Noël se traduit par une frénésie de consommation. Est-ce encore une fête religieuse?

Ce n’est pas contradictoire. J’apprécie cette frénésie car elle fait partie de la fête. On est heureux de se retrouver en famille et se faire des cadeaux. La cause, c’est bien entendu Dieu qui vient nous visiter. Dès qu’il y a une bonne nouvelle, il y a lieu de la fêter.

Dieu nous visite? Dans un monde qui va si mal?

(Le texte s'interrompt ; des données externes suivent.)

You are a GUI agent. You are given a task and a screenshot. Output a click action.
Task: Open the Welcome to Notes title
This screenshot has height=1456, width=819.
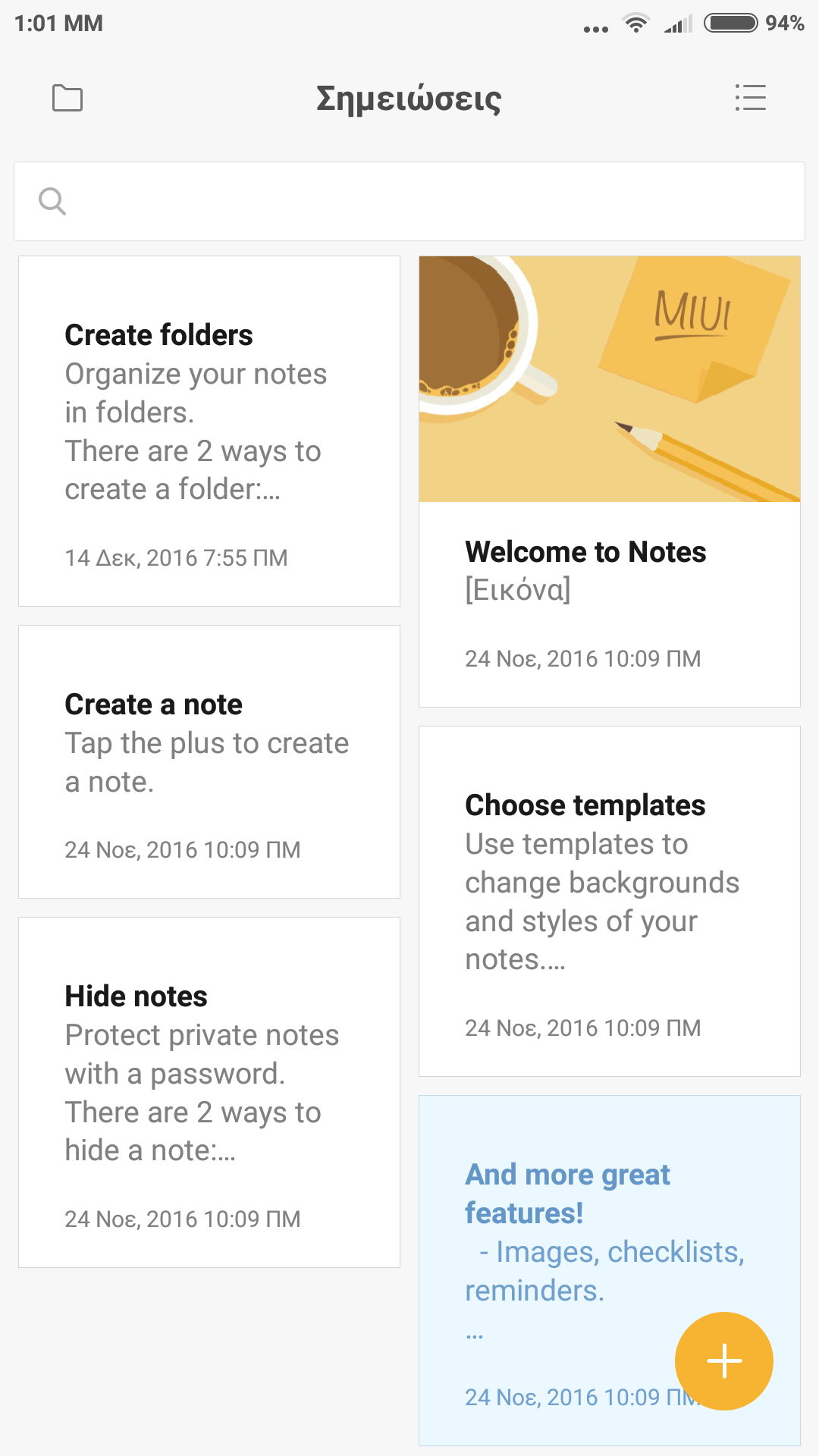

Oui, quand quelqu’un que vous aimez est dans une situation difficile, vous cherchez à l’aider. Noël, c’est justement le souci de Dieu de ne pas nous laisser dans les difficultés. Il nous propose quelque chose, mais il n’est pas maître de ce que nous en ferons. Sa proposition est inouïe et elle bute sur notre volonté.

Quelle proposition?

Joseph est un charpentier, je suppose qu’il a dû faire un beau berceau. Marie a préparé la maison. Et crac! il faut partir car il faut répondre à une recension dans son pays d’origine. Jésus naîtra donc sur la route dans un logement de fortune. De plus, Hérode cherche à tuer l’enfant, il le perçoit comme un potentiel rival. Il faut fuir! Jésus fait tout de suite partie des exilés, des migrants. Dieu est immédiatement proche de ceux qui souffrent, qui sont paumés. Noël, c’est une histoire qui commence mal, dans un monde difficile. La proposition de Dieu, c’est de sortir de notre confort, de nous bouger, de nous mettre en route pour rencontrer cet enfant. Cela prendra du temps, comme dans toutes les relations humaines, qui s’enrichissent dans la durée.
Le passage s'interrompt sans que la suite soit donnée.